> [Work item]: Give again only what runs from the line with "The height and" to the final line of the entries below, exactly as written and without pictures.

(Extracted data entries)
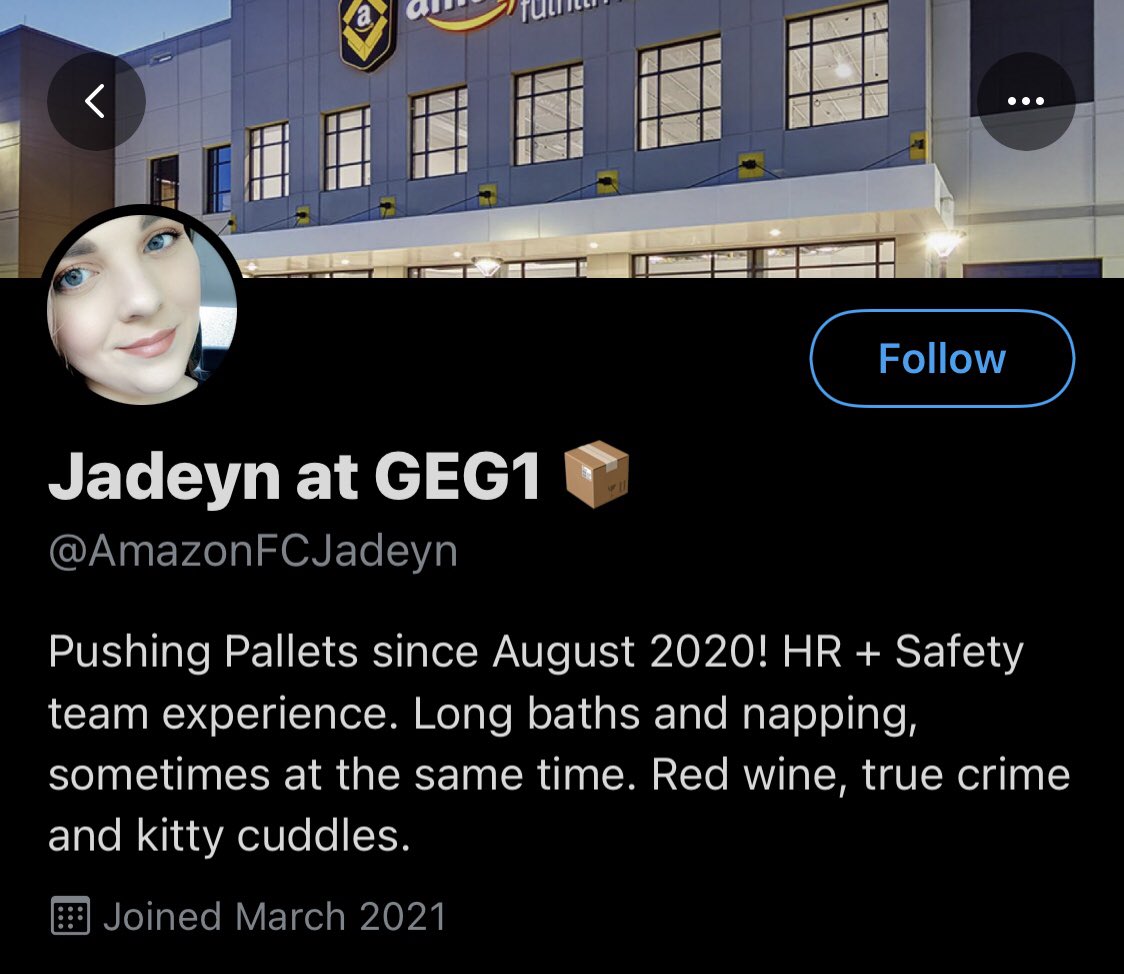Screen dimensions: 1124x974
Task: Tap the bio line mentioning Long baths
Action: point(482,714)
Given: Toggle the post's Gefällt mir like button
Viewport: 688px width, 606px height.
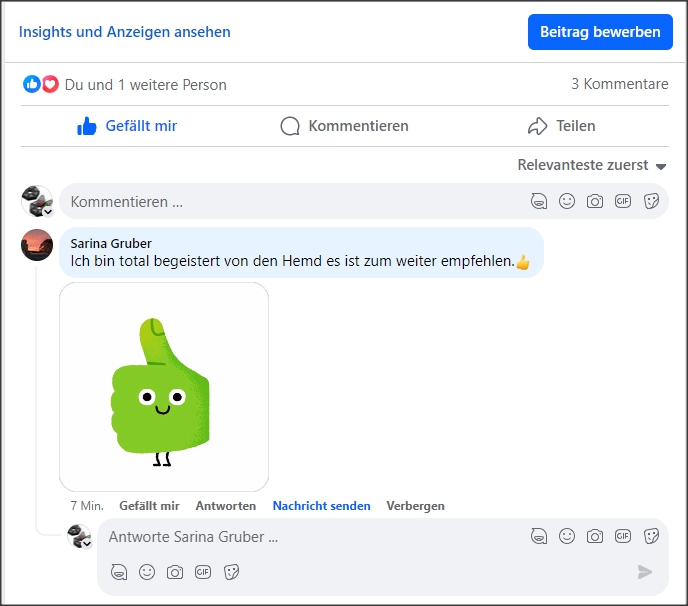Looking at the screenshot, I should tap(127, 126).
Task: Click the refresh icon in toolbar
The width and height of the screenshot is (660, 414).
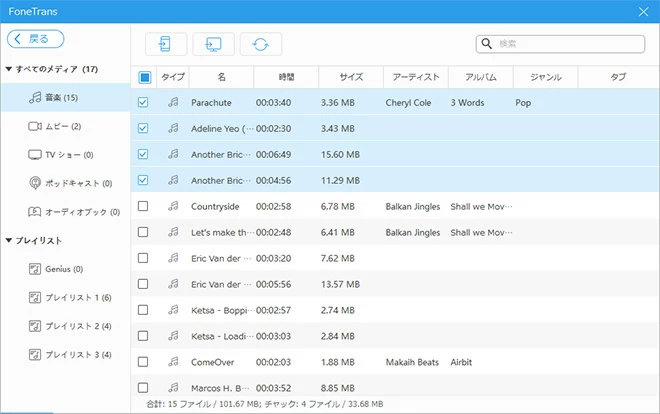Action: click(x=260, y=44)
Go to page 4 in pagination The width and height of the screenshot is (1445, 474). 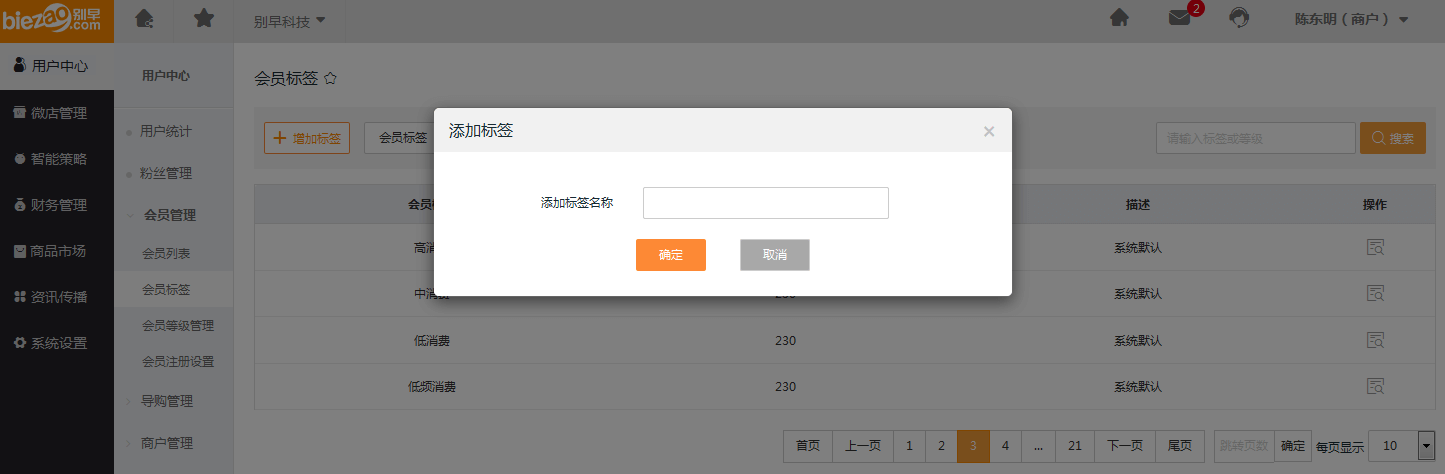click(x=1005, y=446)
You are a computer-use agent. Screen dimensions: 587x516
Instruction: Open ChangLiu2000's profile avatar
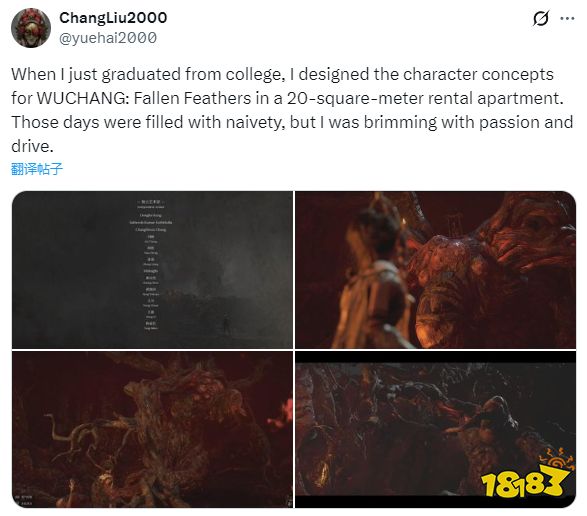[31, 28]
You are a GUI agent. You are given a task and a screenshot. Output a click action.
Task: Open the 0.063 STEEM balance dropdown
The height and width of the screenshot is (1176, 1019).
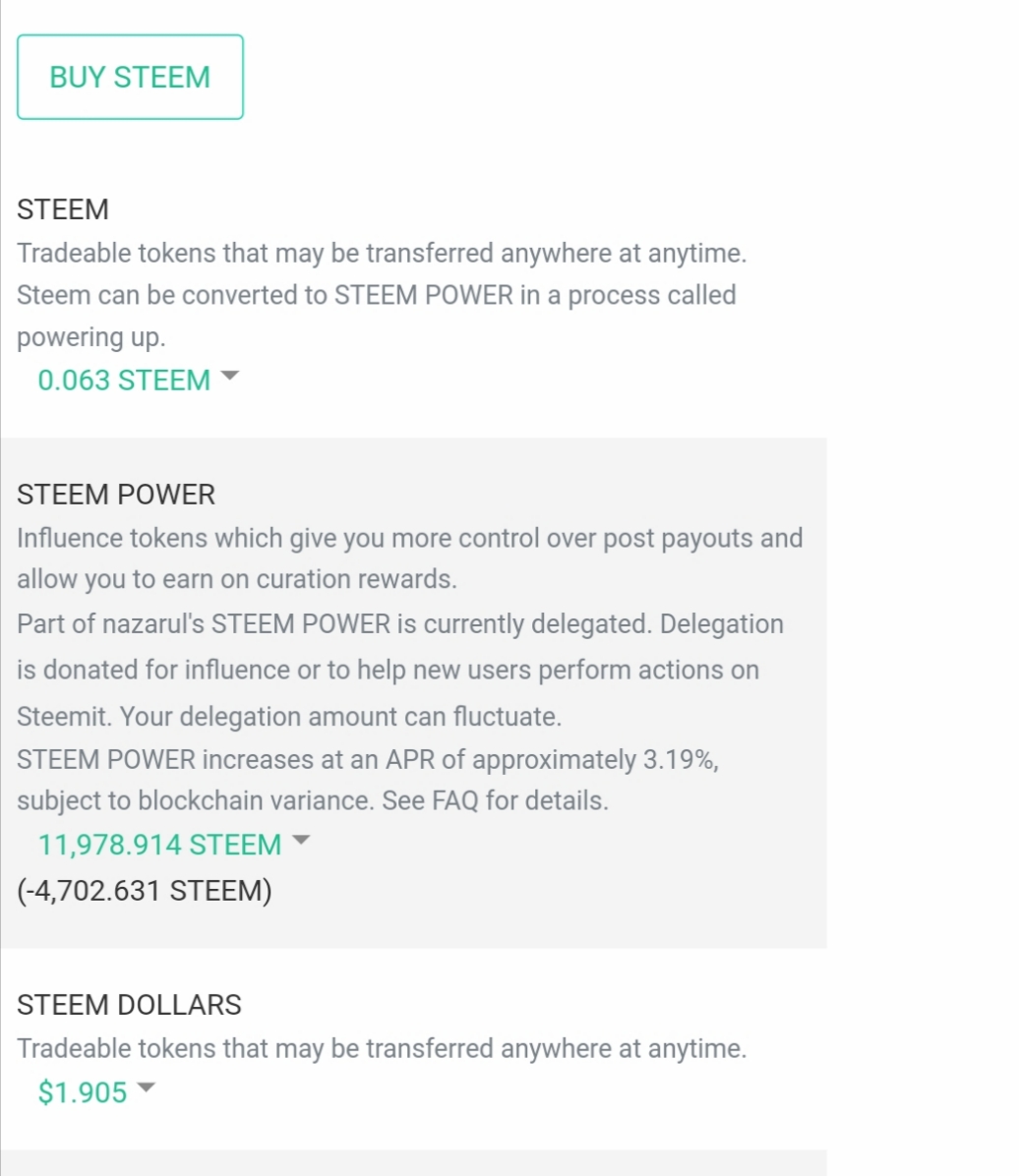(x=124, y=381)
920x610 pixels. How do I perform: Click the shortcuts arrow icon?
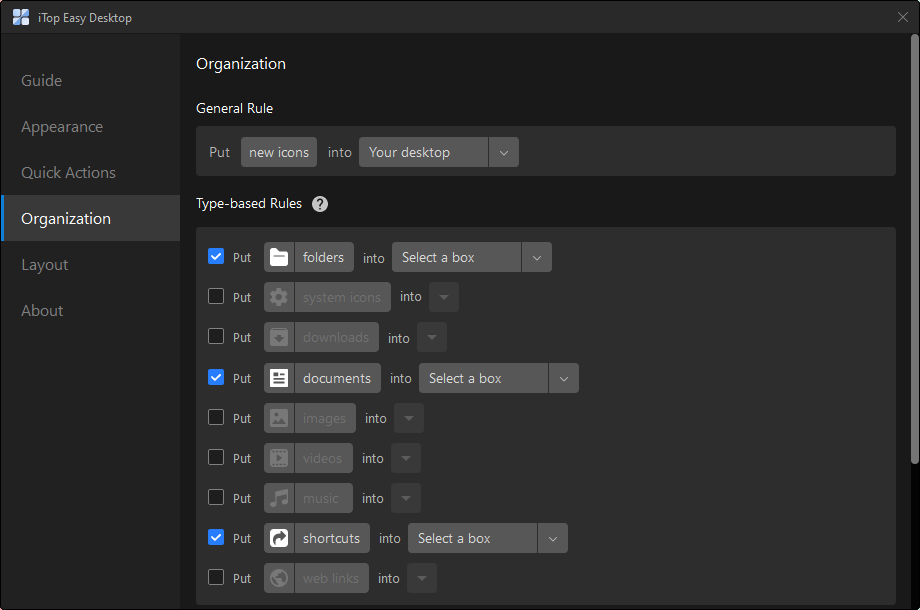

> [Solution to this problem]:
The height and width of the screenshot is (1176, 1019).
(x=124, y=381)
920x610 pixels. How do I perform: Click the shortcuts arrow icon?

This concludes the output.